All the features disclosed in this specification (including any accompanying claims, abstract, and drawings) may be replaced by alternative features serving the same, equivalent or similar purpose, unless expressly stated otherwise. Thus, each feature disclosed is one example only of a generic series of equivalent or similar features.

Claims

1. An oral drug carrier comprising:

a lipid shell comprising a lipid and an emulsifier, wherein the emulsifier encloses the lipid: and

a plurality of aqueous micelles comprising a phospholipid and a chitosan and dispersed uniformly within the lipid shell, wherein the aqueous micelles enclose an aqueous solution containing a drug.

2. The oral drug carrier of claim 1, wherein the emulsifier is sodium cholate, sodium glycocholate, sodium taurocholate, sodium taurodeoxycholate, poloxamer, tween, polyvinyl alcohol or ethoxylated hydrogenated castor oil.

3. The oral drug carrier of claim 1, wherein the lipid is glycerol tripalmitate, Dynasan 112, Dynasan 114, Dynasan 118, monostearin, distearin, tristearin, stearic acid, palmitic acid or cholesterol.

4. The oral drug carrier of claim 1 wherein the chitosan is an amphiphilic chitosan.

5. The oral drug carrier of claim 1, wherein the phospholipid is lecithin, soybean lecithin, egg yolk lecithin or a synthetic phospholipid.

6. The oral drug carrier of claim 1, wherein the drug is doxorubicin.

7. The oral drug carrier of claim 1, wherein the diameter of the oral drug carrier is in the range of about 100 nm to about 500 nm.

8. A method of preparing an oral drug carrier comprising:

preparing a first aqueous solution and a organic solution, wherein the first aqueous solution contains a chitosan and an aqueous solution containing a drug, and the organic solution contains a lipid, a phospholipid and an organic solvent;

mixing the first aqueous solution and the organic solution, wherein the chitosan and the phospholipid self-assemble to form an aqueous micelle or a plurality of aqueous micelles containing the aqueous solution containing the drug, and the aqueous micelles are dispersed in the lipid for forming a first emulsion of a water-in-oil type:

adding the first emulsion to a second aqueous solution, wherein the first emulsion is dispersed uniformly in the second aqueous solution for forming a second emulsion of a water-in-oil-in-water type; and

removing the organic solvent of the second emulsion to obtain a plurality of oral drug carriers dispersed uniformly in the second aqueous solution.

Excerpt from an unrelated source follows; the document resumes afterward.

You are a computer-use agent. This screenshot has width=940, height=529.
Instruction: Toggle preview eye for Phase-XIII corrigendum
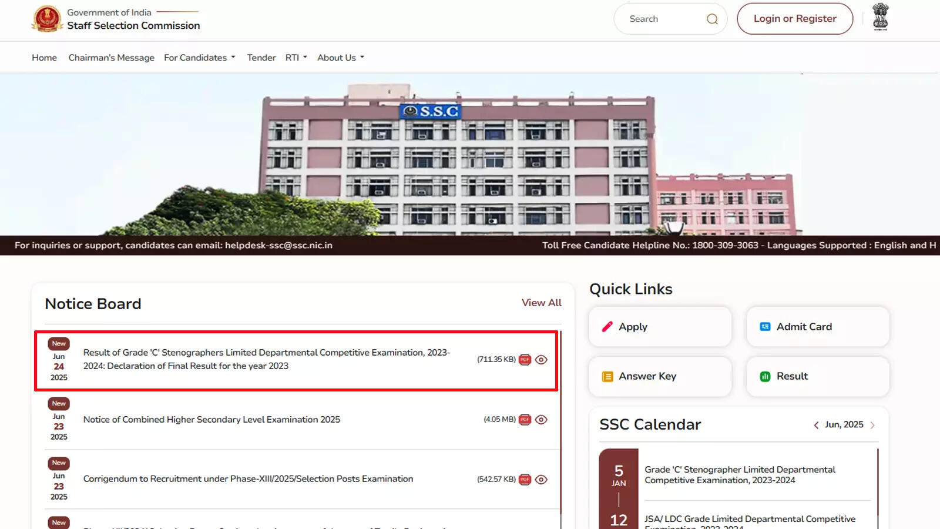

9. The method of claim wherein the drug is doxorubicin.

10. The method of claim 8, wherein the second aqueous solution contains a sodium cholate as an emulsifier, and the concentration of the sodium cholate is about 1% w.v.

11. The method of claim 8, wherein the organic solvent is chloroform.

12. The method of claim 8, wherein the concentration of the chitosan in the first aqueous solution is about 0.01% w/v to about 5% w/v.

13. The method of claim 12, wherein the concentration of the chitosan in the first aqueous solution is about 0.05% w/v to about 2% w/v.

14. The method of claim 8, wherein the lipid is glycerol tripalmitate, and the concentration of glycerol tripalmitate is about 0.2% w/v to about 0.5% w/v.

15. The method of claim 8, wherein the phospholipid is lecithin, and the concentration of lecithin is about 0.15% w/v to about 0.4% w/v.

16. The method of claim 8, wherein the method for mixing is using an ultrasonic processor.

17. The method of claim 8, further comprising a step of removing water from the second aqueous solution containing the oral drug carriers to obtain the oral drug carrier in powder form after the step of removing the organic solvent.